• [Work to complete]:
1. In the article on first class seats, why do first class travelers buy their tickets, according to the text?
2. Reproduce the part of the first class article that begins at the words "First class cabins" and stops after "of 3,755 miles.".

• [Extract]:
First class cabins are shrinking around the world, even as airlines add more premium seats to planes. Business class has gotten better. But the traditional narrative about the end of the first class is wrong, and not just for airlines like Air France that remain committed to the product. In fact, Air France is among the smaller players with first class, dwarfed not just by Emirates but even by Lufthansa and BA.
Oliver Ranson identifies that there are over 8,000 international first class seats per day on around 1,000 daily flights, operating an average distance of 3,755 miles.
This distance is surprisingly short. First Class travellers do not buy plane tickets because the flight they want is long. They buy it because they want to travel in as fine a style as possible without going private.
Business class is surely “good enough” for New York JFK – Paris yet it’s a flagship route for Air France to target for their new first cabin.
Without Etihad in the data, the Mideast has 50% of global first class capacity by seats (and Qatar Airways has first class only on its small fleet of A380s).

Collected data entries

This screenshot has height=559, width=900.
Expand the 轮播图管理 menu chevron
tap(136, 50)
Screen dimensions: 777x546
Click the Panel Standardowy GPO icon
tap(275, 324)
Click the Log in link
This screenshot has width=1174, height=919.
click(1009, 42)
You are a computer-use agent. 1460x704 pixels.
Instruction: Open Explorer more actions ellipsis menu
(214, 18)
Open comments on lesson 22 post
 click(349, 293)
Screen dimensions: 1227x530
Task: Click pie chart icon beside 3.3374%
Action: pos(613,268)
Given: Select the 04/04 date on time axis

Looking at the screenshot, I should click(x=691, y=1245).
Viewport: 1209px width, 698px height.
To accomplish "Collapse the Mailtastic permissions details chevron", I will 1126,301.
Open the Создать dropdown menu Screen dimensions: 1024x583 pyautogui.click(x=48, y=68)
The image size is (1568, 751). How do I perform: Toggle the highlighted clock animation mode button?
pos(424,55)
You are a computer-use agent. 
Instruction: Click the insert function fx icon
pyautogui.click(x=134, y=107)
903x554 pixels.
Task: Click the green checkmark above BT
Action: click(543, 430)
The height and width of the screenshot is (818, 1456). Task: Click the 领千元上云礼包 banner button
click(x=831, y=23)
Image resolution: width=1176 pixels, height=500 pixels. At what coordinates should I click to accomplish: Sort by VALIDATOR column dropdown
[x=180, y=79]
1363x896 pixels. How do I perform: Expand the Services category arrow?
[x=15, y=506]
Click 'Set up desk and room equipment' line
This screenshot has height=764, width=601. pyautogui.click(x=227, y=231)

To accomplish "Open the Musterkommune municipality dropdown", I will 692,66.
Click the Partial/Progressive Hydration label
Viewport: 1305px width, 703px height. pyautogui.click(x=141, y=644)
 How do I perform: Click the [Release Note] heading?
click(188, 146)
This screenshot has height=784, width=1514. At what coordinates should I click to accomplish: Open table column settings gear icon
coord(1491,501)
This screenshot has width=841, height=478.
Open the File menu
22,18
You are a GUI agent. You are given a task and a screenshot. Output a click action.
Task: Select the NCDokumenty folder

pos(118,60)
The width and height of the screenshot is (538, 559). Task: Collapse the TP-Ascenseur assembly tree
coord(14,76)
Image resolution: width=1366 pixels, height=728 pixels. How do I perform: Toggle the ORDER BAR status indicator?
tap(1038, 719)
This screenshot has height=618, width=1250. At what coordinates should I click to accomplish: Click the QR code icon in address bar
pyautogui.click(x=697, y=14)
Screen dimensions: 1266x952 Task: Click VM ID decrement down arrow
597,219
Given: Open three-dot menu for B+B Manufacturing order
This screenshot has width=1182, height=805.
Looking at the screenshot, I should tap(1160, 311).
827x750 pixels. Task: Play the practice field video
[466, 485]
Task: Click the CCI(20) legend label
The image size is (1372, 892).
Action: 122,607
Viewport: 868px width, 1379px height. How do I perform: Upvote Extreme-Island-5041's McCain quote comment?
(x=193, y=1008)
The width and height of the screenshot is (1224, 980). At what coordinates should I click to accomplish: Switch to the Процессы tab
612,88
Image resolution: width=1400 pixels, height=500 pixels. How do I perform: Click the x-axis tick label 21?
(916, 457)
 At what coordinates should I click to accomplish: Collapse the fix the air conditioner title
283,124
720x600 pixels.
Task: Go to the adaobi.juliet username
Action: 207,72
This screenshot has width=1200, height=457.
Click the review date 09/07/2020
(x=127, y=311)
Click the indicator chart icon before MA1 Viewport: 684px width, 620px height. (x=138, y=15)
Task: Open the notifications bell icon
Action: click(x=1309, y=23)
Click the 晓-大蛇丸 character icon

• [Solutions in order]:
1. They buy them to travel in the finest style possible without going private, not because the flight they want is long.

2.
First class cabins are shrinking around the world, even as airlines add more premium seats to planes. Business class has gotten better. But the traditional narrative about the end of the first class is wrong, and not just for airlines like Air France that remain committed to the product. In fact, Air France is among the smaller players with first class, dwarfed not just by Emirates but even by Lufthansa and BA.
Oliver Ranson identifies that there are over 8,000 international first class seats per day on around 1,000 daily flights, operating an average distance of 3,755 miles.